**Selected passage**

Select to either Allow or Reject traffic for this traffic condition.

SSL Proxy Action

Select to either Intercept (decrypt) or Bypass (not decrypt) TLS traffic for this condition.

Service Chain

Select a service chain to process traffic for this condition.

Click the OK button. Repeat this process for any additional rules.

Optionally enable the Server Certificate Status Check option if a blocking page response is required for untrusted or expired server certificates. As this is an inbound topology, the server is also typically an internal resource, thus may not possess a publicly-issues certificate. It is not usually appropriate to enable this option for reverse proxy topologies.

Click Save & Next to proceed.


Interception Rule

User Input

Interception Rules define this as a gateway or application mode deployment.

Gateway mode (Enable Hide Advanced Setting)

Description

Optionally enter a description.

Source Address

This defines a matching source address pattern for ingress traffic flows. The default 0.0.0.0%0/0 pattern matches all inbound traffic (on route domain 0).

**Required tasks**
1. Translate this sentence from the passage on traffic rules into Spanish: "Select a service chain to process traffic for this condition."
2. Put the stretch of the records that opens with the line containing "You are a computer-use agent. This" and closes with the line containing "Action: [708, 160]" into a JSON list of strings, one string per line, skipping blank lines.

**Records shown**
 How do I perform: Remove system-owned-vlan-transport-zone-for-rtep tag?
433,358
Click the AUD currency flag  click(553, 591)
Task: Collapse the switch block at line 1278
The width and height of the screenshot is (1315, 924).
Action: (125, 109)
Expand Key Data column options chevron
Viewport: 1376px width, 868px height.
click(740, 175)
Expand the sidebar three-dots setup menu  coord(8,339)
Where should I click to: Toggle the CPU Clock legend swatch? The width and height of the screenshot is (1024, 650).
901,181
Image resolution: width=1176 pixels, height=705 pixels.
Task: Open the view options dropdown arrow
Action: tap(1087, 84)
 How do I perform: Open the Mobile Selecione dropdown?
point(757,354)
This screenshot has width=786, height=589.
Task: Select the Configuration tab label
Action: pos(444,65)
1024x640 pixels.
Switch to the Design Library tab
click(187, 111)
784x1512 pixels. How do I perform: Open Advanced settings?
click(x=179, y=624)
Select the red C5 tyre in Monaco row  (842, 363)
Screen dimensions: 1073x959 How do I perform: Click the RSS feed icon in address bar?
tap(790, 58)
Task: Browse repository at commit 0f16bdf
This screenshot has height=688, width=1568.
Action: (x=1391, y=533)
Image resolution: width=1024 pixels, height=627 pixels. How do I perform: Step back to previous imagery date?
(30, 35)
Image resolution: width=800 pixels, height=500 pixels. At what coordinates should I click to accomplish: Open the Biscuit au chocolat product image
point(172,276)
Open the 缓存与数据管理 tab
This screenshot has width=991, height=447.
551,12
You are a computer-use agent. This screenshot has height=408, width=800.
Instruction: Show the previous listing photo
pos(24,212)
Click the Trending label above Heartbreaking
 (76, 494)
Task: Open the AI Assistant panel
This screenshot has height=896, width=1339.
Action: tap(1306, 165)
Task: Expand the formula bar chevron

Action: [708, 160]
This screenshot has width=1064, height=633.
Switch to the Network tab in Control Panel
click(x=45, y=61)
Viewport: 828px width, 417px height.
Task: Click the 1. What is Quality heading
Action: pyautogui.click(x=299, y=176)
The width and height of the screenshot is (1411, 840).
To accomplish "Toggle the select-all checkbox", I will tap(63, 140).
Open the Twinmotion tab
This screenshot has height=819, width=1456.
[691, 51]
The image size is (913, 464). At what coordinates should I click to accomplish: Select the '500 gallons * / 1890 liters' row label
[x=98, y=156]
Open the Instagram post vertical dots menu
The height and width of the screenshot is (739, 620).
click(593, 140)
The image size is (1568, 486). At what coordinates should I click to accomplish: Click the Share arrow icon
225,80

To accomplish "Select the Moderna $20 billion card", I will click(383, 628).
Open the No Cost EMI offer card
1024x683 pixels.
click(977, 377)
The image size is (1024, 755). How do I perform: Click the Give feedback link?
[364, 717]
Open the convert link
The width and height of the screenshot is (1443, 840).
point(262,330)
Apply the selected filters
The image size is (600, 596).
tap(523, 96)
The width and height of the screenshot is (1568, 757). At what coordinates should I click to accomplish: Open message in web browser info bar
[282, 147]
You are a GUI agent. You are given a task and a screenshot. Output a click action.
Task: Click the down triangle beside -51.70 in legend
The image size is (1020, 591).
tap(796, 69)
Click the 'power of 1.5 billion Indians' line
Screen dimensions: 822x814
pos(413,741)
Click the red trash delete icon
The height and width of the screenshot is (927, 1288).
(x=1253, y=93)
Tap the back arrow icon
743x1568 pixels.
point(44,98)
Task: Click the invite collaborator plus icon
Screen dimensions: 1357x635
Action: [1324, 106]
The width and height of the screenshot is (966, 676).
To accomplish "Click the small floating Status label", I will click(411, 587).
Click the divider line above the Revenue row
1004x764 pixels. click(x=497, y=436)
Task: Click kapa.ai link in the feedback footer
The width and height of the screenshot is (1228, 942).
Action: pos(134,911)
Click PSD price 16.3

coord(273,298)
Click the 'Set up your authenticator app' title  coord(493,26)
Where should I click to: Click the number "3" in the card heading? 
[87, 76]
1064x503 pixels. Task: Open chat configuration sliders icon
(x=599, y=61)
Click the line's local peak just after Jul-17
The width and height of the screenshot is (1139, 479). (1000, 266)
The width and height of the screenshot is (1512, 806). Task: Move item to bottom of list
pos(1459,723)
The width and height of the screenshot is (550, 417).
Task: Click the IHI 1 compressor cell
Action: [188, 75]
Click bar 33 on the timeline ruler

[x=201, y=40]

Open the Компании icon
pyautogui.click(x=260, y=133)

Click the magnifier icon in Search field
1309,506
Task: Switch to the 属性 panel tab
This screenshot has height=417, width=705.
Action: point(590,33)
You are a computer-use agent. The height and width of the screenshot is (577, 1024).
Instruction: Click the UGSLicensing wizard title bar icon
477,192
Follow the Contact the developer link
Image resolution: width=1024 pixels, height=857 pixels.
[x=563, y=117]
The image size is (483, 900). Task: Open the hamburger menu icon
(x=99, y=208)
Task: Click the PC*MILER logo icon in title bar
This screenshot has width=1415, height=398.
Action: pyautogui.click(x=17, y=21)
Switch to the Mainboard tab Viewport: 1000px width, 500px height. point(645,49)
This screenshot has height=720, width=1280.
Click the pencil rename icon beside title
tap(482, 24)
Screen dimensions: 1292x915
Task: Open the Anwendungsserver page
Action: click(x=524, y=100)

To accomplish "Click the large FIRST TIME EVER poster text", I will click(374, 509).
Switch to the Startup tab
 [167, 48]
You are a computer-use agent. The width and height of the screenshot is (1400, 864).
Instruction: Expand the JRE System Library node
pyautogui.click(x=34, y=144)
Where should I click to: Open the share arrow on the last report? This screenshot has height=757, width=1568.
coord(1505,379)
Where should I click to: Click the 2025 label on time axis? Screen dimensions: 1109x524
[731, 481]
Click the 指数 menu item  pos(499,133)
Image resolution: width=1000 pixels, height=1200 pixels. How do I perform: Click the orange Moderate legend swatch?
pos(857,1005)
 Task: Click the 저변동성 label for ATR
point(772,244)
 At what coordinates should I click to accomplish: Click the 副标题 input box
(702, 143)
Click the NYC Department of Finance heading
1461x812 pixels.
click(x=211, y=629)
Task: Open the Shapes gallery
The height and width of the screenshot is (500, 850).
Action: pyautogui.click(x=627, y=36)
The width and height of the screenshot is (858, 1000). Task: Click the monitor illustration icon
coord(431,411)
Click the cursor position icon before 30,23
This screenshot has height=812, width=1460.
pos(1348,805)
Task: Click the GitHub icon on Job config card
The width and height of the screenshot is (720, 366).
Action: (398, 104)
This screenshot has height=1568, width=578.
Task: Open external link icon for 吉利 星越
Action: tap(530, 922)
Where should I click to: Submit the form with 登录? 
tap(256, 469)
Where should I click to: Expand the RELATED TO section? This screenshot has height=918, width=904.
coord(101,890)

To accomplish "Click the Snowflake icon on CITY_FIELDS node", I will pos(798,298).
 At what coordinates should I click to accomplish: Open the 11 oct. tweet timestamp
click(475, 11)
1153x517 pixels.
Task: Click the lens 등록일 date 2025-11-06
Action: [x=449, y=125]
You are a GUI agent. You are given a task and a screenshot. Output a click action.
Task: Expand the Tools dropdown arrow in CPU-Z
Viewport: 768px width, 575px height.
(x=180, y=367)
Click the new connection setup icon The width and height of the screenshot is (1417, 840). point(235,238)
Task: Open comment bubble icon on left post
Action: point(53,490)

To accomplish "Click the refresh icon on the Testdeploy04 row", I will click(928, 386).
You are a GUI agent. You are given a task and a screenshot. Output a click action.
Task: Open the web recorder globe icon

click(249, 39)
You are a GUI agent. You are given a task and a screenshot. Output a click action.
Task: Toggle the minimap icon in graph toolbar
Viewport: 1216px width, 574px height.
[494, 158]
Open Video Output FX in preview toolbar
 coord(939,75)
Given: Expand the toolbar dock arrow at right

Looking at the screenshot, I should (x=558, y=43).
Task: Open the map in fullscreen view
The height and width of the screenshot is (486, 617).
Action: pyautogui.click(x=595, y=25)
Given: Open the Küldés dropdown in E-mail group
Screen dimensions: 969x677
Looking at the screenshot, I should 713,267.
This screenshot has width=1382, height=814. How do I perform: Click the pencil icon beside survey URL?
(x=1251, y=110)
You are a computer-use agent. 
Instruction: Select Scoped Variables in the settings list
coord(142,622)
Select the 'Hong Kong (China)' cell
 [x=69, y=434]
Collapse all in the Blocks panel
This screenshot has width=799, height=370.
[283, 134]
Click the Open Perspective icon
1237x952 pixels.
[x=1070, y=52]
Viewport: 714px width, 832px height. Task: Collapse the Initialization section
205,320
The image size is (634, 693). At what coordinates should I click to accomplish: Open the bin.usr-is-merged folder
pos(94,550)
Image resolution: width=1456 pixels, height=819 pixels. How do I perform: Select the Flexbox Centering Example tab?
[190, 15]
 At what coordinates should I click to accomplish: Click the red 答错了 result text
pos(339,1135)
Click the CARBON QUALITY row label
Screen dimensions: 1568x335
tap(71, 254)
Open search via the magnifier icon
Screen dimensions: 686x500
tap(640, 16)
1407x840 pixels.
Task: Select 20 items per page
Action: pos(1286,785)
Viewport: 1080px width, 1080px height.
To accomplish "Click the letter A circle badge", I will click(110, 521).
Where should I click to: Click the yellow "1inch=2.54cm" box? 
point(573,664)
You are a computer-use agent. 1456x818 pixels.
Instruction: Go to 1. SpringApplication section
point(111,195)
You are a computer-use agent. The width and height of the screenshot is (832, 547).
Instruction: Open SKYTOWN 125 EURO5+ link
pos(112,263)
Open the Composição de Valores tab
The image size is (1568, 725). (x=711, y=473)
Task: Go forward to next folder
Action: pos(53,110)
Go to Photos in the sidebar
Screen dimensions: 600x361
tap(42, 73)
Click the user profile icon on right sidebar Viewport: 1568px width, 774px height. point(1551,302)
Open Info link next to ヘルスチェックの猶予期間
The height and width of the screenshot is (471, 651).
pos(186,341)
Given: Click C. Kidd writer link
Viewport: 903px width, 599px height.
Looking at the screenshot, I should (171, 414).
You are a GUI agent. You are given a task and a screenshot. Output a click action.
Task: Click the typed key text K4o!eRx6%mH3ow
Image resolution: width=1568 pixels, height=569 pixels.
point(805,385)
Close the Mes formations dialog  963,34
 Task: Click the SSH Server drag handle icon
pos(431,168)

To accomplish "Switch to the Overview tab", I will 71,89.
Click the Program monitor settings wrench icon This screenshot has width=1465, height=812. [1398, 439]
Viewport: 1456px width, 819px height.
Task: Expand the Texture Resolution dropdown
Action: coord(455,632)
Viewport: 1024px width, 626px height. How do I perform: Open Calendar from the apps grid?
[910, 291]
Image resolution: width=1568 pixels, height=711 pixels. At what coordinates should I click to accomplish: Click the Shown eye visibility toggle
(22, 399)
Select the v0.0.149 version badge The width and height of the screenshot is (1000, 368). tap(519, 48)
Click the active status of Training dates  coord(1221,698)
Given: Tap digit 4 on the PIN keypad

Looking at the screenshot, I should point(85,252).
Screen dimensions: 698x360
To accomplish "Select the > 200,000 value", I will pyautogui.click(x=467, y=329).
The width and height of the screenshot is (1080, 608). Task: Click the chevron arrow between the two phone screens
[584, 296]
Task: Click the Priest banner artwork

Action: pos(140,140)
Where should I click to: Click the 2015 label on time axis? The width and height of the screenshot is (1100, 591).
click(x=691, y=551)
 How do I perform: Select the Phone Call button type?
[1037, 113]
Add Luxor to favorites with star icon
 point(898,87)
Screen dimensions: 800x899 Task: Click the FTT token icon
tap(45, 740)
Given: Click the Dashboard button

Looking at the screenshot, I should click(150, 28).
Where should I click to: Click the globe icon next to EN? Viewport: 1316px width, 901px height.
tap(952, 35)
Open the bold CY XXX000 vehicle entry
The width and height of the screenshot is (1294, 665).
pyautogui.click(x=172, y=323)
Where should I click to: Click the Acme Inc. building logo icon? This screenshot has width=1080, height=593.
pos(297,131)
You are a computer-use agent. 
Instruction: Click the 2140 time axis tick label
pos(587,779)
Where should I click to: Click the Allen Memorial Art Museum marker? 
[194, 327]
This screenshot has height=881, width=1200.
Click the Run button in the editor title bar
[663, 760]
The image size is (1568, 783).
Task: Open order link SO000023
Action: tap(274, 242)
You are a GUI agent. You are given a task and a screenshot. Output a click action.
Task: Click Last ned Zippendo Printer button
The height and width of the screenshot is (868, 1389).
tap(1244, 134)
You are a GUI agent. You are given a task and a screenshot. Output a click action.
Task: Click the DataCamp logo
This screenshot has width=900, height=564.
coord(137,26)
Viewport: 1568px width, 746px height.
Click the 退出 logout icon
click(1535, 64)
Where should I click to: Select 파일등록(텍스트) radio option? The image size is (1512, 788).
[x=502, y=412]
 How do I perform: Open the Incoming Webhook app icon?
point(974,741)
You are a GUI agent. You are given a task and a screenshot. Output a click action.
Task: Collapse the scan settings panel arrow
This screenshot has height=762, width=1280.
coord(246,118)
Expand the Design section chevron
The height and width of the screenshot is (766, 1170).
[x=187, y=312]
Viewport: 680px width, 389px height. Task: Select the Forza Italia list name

**Answers given**
1. Seleccione una cadena de servicios para procesar el tráfico de esta condición.

2.
[
  "You are a computer-use agent. This screenshot has height=408, width=800.",
  "Instruction: Show the previous listing photo",
  "pos(24,212)",
  "Click the Trending label above Heartbreaking",
  " (76, 494)",
  "Task: Open the AI Assistant panel",
  "This screenshot has height=896, width=1339.",
  "Action: tap(1306, 165)",
  "Task: Expand the formula bar chevron",
  "Action: [708, 160]"
]